It has been generally assumed that the worker had a contractual right to continue in employment until it was properly terminated. The right to dismiss is based on two propositions;

  • The existence of an implied term allowing either party to terminate the contract by reasonable notice, and
  • The presumption that breach of a fundamental term of the contract of employment by either party amounted to a repudiation of the contract by that party conferring on the other party an option to accept the repudiation and rescind the contract.

As such, the proof of wrongful dismissal is founded on the common law principle which requires the complainant to prove his case alongside all the technicalities of the law of evidence. This standard of proof was quite remote for the worker and as a result, the state of Cameroon has intervened to introduce a statutory action for wrongful dismissal.


The legislator has shifted the onus probandi to the employer who after all has both the time and money in line with section 39(3) of the Cameroon labour code 1992 which stipulates that ‘in all cases of dismissal, it shall be up to the employer to show that the grounds for dismissal alleged by him are well founded’. Hence it shall be for the employer to prove the fairness of his action regardless of who raises the issue.

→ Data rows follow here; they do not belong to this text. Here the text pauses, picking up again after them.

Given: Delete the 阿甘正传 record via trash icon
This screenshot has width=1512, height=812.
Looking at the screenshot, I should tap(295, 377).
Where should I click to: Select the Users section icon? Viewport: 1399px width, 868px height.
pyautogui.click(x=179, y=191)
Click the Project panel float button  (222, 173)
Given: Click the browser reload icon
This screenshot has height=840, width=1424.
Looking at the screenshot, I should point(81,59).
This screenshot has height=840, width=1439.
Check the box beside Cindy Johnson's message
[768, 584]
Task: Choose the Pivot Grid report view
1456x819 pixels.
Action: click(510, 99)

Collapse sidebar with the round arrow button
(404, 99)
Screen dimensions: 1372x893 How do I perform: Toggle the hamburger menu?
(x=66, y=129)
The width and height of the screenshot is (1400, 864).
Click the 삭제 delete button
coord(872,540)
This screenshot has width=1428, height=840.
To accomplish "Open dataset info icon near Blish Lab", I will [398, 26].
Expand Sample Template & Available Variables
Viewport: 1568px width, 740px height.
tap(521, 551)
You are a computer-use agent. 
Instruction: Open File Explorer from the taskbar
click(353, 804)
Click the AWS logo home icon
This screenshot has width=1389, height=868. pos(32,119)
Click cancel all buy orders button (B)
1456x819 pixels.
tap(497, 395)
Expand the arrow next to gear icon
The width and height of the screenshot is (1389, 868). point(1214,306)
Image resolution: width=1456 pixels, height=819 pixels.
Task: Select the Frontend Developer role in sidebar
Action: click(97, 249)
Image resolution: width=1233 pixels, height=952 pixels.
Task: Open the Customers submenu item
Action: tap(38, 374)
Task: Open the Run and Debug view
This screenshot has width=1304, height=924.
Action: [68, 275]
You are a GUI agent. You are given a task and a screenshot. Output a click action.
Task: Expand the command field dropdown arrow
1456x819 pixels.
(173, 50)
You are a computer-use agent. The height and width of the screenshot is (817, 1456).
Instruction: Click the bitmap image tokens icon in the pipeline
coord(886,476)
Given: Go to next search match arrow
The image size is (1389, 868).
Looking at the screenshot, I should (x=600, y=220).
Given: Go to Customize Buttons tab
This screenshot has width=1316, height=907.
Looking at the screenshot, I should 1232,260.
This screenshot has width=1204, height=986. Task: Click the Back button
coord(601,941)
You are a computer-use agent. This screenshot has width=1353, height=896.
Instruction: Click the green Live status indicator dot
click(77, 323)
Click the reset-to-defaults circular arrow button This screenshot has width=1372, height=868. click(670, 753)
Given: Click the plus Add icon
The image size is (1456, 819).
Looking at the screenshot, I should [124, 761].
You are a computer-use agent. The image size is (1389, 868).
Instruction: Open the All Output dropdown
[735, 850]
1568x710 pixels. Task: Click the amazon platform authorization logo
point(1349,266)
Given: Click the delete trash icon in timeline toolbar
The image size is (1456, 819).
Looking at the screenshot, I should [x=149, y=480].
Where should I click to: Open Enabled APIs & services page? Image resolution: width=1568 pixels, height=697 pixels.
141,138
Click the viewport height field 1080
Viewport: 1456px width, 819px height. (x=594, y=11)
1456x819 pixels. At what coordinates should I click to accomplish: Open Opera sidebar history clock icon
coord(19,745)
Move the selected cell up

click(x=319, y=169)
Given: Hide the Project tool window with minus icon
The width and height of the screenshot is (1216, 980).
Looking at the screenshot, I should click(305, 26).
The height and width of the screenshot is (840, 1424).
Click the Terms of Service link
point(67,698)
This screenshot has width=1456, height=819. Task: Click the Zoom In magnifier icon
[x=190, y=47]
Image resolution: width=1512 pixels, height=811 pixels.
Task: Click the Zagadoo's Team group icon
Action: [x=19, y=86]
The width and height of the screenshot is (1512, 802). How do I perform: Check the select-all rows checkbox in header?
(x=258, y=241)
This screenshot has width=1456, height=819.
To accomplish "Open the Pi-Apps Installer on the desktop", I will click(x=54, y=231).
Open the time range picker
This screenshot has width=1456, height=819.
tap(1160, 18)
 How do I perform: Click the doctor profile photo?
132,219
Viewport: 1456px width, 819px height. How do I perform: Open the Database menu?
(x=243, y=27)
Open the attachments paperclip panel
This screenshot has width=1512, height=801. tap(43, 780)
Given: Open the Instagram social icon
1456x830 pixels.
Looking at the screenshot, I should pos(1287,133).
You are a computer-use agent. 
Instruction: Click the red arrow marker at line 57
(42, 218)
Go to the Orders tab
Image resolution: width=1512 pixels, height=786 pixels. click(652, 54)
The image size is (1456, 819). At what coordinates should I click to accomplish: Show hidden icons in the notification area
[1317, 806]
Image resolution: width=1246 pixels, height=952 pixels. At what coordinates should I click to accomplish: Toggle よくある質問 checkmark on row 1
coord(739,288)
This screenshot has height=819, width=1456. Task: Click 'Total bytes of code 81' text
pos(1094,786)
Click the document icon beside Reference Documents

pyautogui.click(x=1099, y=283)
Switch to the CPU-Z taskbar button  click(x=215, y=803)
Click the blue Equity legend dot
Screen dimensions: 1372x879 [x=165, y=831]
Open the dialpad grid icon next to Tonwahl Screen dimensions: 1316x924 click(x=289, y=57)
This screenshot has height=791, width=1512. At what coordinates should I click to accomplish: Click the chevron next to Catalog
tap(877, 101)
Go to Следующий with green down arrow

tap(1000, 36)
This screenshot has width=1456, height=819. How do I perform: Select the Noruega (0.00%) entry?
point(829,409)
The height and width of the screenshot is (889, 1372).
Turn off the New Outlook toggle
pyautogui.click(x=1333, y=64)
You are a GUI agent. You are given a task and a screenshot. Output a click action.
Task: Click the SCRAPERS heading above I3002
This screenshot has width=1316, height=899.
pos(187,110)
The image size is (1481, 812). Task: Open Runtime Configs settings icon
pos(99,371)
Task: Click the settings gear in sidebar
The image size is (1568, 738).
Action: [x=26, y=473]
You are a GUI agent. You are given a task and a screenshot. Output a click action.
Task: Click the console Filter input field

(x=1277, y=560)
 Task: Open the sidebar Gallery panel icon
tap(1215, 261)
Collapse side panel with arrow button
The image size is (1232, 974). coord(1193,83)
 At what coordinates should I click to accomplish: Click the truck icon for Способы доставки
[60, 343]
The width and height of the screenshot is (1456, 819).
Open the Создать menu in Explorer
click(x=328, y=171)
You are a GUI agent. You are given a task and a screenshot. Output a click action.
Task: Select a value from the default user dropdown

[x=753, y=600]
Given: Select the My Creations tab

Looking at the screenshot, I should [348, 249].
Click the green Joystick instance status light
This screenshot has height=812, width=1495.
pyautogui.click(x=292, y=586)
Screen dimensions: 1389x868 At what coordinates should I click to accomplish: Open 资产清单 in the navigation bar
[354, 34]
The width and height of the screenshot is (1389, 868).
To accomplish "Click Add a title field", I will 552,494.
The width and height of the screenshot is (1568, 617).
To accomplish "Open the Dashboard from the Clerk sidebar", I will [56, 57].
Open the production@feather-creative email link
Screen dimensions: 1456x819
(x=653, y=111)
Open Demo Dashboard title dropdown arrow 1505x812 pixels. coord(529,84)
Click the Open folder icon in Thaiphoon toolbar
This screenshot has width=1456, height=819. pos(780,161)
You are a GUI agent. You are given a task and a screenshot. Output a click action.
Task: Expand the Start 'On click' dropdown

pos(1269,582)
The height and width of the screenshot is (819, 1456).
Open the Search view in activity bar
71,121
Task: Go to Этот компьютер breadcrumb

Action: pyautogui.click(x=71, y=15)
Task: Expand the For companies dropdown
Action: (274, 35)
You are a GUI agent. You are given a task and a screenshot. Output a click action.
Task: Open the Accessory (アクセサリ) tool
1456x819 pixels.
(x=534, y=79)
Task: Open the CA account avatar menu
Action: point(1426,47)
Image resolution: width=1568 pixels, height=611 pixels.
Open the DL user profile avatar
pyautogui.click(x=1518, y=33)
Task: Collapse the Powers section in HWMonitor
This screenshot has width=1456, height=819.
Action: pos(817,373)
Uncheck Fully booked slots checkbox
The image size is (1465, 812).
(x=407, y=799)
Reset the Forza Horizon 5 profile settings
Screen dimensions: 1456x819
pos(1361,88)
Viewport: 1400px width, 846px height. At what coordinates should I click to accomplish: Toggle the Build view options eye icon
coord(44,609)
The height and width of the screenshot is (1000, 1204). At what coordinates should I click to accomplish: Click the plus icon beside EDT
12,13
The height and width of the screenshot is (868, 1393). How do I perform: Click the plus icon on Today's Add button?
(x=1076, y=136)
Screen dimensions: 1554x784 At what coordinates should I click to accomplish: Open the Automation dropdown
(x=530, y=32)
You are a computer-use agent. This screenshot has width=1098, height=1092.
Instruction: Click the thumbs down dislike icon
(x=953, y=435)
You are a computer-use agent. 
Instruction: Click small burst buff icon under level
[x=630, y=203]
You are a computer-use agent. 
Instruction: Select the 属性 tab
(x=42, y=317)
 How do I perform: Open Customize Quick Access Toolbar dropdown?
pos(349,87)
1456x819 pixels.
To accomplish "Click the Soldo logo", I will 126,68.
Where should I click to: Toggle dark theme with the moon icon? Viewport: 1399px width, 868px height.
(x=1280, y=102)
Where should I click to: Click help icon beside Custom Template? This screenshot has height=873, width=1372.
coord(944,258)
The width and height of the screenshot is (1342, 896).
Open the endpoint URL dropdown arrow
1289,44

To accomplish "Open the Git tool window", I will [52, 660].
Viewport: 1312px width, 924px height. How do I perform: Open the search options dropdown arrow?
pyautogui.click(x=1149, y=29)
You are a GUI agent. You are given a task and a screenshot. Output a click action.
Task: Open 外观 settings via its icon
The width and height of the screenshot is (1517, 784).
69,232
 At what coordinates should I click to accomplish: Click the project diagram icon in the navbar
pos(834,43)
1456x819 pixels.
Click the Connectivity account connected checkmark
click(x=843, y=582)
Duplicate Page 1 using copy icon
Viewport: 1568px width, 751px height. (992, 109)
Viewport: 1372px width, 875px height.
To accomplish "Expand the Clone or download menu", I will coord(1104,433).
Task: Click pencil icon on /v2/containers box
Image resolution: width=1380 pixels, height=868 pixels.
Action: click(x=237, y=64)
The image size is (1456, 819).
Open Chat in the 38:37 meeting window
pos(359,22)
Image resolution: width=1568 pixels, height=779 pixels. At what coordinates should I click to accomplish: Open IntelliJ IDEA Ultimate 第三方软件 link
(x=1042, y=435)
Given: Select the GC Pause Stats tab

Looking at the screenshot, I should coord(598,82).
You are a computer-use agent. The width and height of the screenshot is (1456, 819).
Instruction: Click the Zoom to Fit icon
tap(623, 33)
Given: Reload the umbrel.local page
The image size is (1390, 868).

The employer must give written notice of his intention to terminate the worker’s contract. And this notice must contain his reasons for such termination. It is the reasons which form the ground for the dismissal and it is based on them that the court will assess whether they were fair enough for a summary dismissal or not. If the courts find out that the reasons were though genuine did not justify the dismissal, then the employer will be liable for wrongful dismissal as was illustrated in the case of C.D.C v D.N Embola 1978, case no. CASWP/40, 78 dd, 9th February 1979 at P. 31.